**STATED PROBLEM:** Lay out the records below as a Markdown table with a Row column holding each line's number and a Line column holding the line itself. Leave out blank lines.

· · · · ·

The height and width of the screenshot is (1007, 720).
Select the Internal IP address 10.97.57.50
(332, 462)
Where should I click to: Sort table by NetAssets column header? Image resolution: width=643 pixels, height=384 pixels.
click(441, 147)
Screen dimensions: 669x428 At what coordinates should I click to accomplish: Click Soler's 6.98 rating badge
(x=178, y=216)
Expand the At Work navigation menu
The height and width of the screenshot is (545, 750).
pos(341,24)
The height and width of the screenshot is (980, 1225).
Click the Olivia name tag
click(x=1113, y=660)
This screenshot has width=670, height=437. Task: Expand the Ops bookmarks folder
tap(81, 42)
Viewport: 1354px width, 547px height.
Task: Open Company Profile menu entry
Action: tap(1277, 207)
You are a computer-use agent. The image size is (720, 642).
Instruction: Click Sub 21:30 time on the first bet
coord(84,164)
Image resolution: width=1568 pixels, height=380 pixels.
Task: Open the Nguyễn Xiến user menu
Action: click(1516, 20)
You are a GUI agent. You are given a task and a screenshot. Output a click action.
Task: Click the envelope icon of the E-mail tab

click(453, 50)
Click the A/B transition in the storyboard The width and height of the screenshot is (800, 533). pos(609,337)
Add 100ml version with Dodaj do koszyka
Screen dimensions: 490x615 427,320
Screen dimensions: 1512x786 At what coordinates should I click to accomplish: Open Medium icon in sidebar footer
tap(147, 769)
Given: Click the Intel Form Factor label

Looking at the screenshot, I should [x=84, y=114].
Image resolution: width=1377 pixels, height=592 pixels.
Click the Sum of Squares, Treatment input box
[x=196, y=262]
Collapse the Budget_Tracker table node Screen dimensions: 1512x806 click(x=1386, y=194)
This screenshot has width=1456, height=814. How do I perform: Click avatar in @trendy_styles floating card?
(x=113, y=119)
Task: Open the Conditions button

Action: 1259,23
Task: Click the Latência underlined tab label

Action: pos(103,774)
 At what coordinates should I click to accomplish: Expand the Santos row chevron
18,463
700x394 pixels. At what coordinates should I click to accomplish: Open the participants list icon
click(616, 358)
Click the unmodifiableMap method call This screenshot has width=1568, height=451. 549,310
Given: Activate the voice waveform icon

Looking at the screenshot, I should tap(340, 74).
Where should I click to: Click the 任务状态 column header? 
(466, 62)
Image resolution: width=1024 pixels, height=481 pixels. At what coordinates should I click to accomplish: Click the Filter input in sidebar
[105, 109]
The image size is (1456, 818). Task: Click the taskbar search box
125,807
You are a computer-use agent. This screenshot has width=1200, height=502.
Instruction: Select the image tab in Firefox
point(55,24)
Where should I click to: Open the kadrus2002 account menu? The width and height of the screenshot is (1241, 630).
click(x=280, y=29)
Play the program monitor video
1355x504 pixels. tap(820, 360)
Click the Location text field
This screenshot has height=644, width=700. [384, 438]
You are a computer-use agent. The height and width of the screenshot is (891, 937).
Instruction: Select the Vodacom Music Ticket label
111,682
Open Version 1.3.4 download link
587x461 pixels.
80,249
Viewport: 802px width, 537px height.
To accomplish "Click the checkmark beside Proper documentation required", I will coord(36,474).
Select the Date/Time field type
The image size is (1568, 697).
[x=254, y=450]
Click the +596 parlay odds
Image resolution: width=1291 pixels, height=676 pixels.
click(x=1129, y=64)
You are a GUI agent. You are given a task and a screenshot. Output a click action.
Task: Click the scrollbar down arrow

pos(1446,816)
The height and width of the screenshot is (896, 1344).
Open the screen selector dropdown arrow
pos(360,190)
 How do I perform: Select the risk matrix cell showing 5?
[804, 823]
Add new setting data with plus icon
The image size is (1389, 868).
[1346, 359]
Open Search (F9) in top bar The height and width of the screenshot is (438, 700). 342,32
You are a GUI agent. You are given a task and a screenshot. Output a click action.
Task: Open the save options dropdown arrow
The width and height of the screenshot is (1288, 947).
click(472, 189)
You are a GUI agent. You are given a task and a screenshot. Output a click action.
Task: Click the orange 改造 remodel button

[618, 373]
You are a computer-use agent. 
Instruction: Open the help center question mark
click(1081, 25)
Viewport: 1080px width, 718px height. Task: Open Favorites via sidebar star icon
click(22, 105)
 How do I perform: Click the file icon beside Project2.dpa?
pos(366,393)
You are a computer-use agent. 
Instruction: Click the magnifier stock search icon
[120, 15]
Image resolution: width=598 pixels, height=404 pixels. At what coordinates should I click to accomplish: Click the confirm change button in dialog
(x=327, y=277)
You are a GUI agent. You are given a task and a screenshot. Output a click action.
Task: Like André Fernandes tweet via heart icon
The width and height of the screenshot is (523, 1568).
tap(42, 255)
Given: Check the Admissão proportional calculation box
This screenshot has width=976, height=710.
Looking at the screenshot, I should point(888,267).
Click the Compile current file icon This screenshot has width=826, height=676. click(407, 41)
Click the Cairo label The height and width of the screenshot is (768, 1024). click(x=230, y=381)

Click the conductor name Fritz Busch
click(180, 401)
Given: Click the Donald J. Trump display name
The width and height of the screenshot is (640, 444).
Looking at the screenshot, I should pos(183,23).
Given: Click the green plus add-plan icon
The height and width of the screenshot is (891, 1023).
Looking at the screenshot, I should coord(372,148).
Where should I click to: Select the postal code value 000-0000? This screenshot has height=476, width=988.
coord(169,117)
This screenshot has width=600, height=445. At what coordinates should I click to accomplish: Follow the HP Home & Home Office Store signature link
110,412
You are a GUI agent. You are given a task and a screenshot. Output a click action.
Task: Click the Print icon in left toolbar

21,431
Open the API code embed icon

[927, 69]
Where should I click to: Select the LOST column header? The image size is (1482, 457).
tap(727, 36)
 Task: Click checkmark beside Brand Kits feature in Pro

· · · · ·

**RESPONSE TO THE EXERCISE:**
| Row | Line |
|---|---|
| 1 | The height and width of the screenshot is (1007, 720). |
| 2 | Select the Internal IP address 10.97.57.50 |
| 3 | (332, 462) |
| 4 | Where should I click to: Sort table by NetAssets column header? Image resolution: width=643 pixels, height=384 pixels. |
| 5 | click(441, 147) |
| 6 | Screen dimensions: 669x428 At what coordinates should I click to accomplish: Click Soler's 6.98 rating badge |
| 7 | (x=178, y=216) |
| 8 | Expand the At Work navigation menu |
| 9 | The height and width of the screenshot is (545, 750). |
| 10 | pos(341,24) |
| 11 | The height and width of the screenshot is (980, 1225). |
| 12 | Click the Olivia name tag |
| 13 | click(x=1113, y=660) |
| 14 | This screenshot has width=670, height=437. Task: Expand the Ops bookmarks folder |
| 15 | tap(81, 42) |
| 16 | Viewport: 1354px width, 547px height. |
| 17 | Task: Open Company Profile menu entry |
| 18 | Action: tap(1277, 207) |
| 19 | You are a computer-use agent. The image size is (720, 642). |
| 20 | Instruction: Click Sub 21:30 time on the first bet |
| 21 | coord(84,164) |
| 22 | Image resolution: width=1568 pixels, height=380 pixels. |
| 23 | Task: Open the Nguyễn Xiến user menu |
| 24 | Action: click(1516, 20) |
| 25 | You are a GUI agent. You are given a task and a screenshot. Output a click action. |
| 26 | Task: Click the envelope icon of the E-mail tab |
| 27 | click(453, 50) |
| 28 | Click the A/B transition in the storyboard The width and height of the screenshot is (800, 533). pos(609,337) |
| 29 | Add 100ml version with Dodaj do koszyka |
| 30 | Screen dimensions: 490x615 427,320 |
| 31 | Screen dimensions: 1512x786 At what coordinates should I click to accomplish: Open Medium icon in sidebar footer |
| 32 | tap(147, 769) |
| 33 | Given: Click the Intel Form Factor label |
| 34 | Looking at the screenshot, I should [x=84, y=114]. |
| 35 | Image resolution: width=1377 pixels, height=592 pixels. |
| 36 | Click the Sum of Squares, Treatment input box |
| 37 | [x=196, y=262] |
| 38 | Collapse the Budget_Tracker table node Screen dimensions: 1512x806 click(x=1386, y=194) |
| 39 | This screenshot has width=1456, height=814. How do I perform: Click avatar in @trendy_styles floating card? |
| 40 | (x=113, y=119) |
| 41 | Task: Open the Conditions button |
| 42 | Action: 1259,23 |
| 43 | Task: Click the Latência underlined tab label |
| 44 | Action: pos(103,774) |
| 45 |  At what coordinates should I click to accomplish: Expand the Santos row chevron |
| 46 | 18,463 |
| 47 | 700x394 pixels. At what coordinates should I click to accomplish: Open the participants list icon |
| 48 | click(616, 358) |
| 49 | Click the unmodifiableMap method call This screenshot has width=1568, height=451. 549,310 |
| 50 | Given: Activate the voice waveform icon |
| 51 | Looking at the screenshot, I should tap(340, 74). |
| 52 | Where should I click to: Click the 任务状态 column header?  |
| 53 | (466, 62) |
| 54 | Image resolution: width=1024 pixels, height=481 pixels. At what coordinates should I click to accomplish: Click the Filter input in sidebar |
| 55 | [105, 109] |
| 56 | The image size is (1456, 818). Task: Click the taskbar search box |
| 57 | 125,807 |
| 58 | You are a computer-use agent. This screenshot has width=1200, height=502. |
| 59 | Instruction: Select the image tab in Firefox |
| 60 | point(55,24) |
| 61 | Where should I click to: Open the kadrus2002 account menu? The width and height of the screenshot is (1241, 630). |
| 62 | click(x=280, y=29) |
| 63 | Play the program monitor video |
| 64 | 1355x504 pixels. tap(820, 360) |
| 65 | Click the Location text field |
| 66 | This screenshot has height=644, width=700. [384, 438] |
| 67 | You are a computer-use agent. The height and width of the screenshot is (891, 937). |
| 68 | Instruction: Select the Vodacom Music Ticket label |
| 69 | 111,682 |
| 70 | Open Version 1.3.4 download link |
| 71 | 587x461 pixels. |
| 72 | 80,249 |
| 73 | Viewport: 802px width, 537px height. |
| 74 | To accomplish "Click the checkmark beside Proper documentation required", I will coord(36,474). |
| 75 | Select the Date/Time field type |
| 76 | The image size is (1568, 697). |
| 77 | [x=254, y=450] |
| 78 | Click the +596 parlay odds |
| 79 | Image resolution: width=1291 pixels, height=676 pixels. |
| 80 | click(x=1129, y=64) |
| 81 | You are a GUI agent. You are given a task and a screenshot. Output a click action. |
| 82 | Task: Click the scrollbar down arrow |
| 83 | pos(1446,816) |
| 84 | The height and width of the screenshot is (896, 1344). |
| 85 | Open the screen selector dropdown arrow |
| 86 | pos(360,190) |
| 87 |  How do I perform: Select the risk matrix cell showing 5? |
| 88 | [804, 823] |
| 89 | Add new setting data with plus icon |
| 90 | The image size is (1389, 868). |
| 91 | [1346, 359] |
| 92 | Open Search (F9) in top bar The height and width of the screenshot is (438, 700). 342,32 |
| 93 | You are a GUI agent. You are given a task and a screenshot. Output a click action. |
| 94 | Task: Open the save options dropdown arrow |
| 95 | The width and height of the screenshot is (1288, 947). |
| 96 | click(472, 189) |
| 97 | You are a GUI agent. You are given a task and a screenshot. Output a click action. |
| 98 | Task: Click the orange 改造 remodel button |
| 99 | [618, 373] |
| 100 | You are a computer-use agent.  |
| 101 | Instruction: Open the help center question mark |
| 102 | click(1081, 25) |
| 103 | Viewport: 1080px width, 718px height. Task: Open Favorites via sidebar star icon |
| 104 | click(22, 105) |
| 105 |  How do I perform: Click the file icon beside Project2.dpa? |
| 106 | pos(366,393) |
| 107 | You are a computer-use agent.  |
| 108 | Instruction: Click the magnifier stock search icon |
| 109 | [120, 15] |
| 110 | Image resolution: width=598 pixels, height=404 pixels. At what coordinates should I click to accomplish: Click the confirm change button in dialog |
| 111 | (x=327, y=277) |
| 112 | You are a GUI agent. You are given a task and a screenshot. Output a click action. |
| 113 | Task: Like André Fernandes tweet via heart icon |
| 114 | The width and height of the screenshot is (523, 1568). |
| 115 | tap(42, 255) |
| 116 | Given: Check the Admissão proportional calculation box |
| 117 | This screenshot has width=976, height=710. |
| 118 | Looking at the screenshot, I should point(888,267). |
| 119 | Click the Compile current file icon This screenshot has width=826, height=676. click(407, 41) |
| 120 | Click the Cairo label The height and width of the screenshot is (768, 1024). click(x=230, y=381) |
| 121 | Click the conductor name Fritz Busch |
| 122 | click(180, 401) |
| 123 | Given: Click the Donald J. Trump display name |
| 124 | The width and height of the screenshot is (640, 444). |
| 125 | Looking at the screenshot, I should pos(183,23). |
| 126 | Given: Click the green plus add-plan icon |
| 127 | The height and width of the screenshot is (891, 1023). |
| 128 | Looking at the screenshot, I should coord(372,148). |
| 129 | Where should I click to: Select the postal code value 000-0000? This screenshot has height=476, width=988. |
| 130 | coord(169,117) |
| 131 | This screenshot has width=600, height=445. At what coordinates should I click to accomplish: Follow the HP Home & Home Office Store signature link |
| 132 | 110,412 |
| 133 | You are a GUI agent. You are given a task and a screenshot. Output a click action. |
| 134 | Task: Click the Print icon in left toolbar |
| 135 | 21,431 |
| 136 | Open the API code embed icon |
| 137 | [927, 69] |
| 138 | Where should I click to: Select the LOST column header? The image size is (1482, 457). |
| 139 | tap(727, 36) |
| 140 |  Task: Click checkmark beside Brand Kits feature in Pro |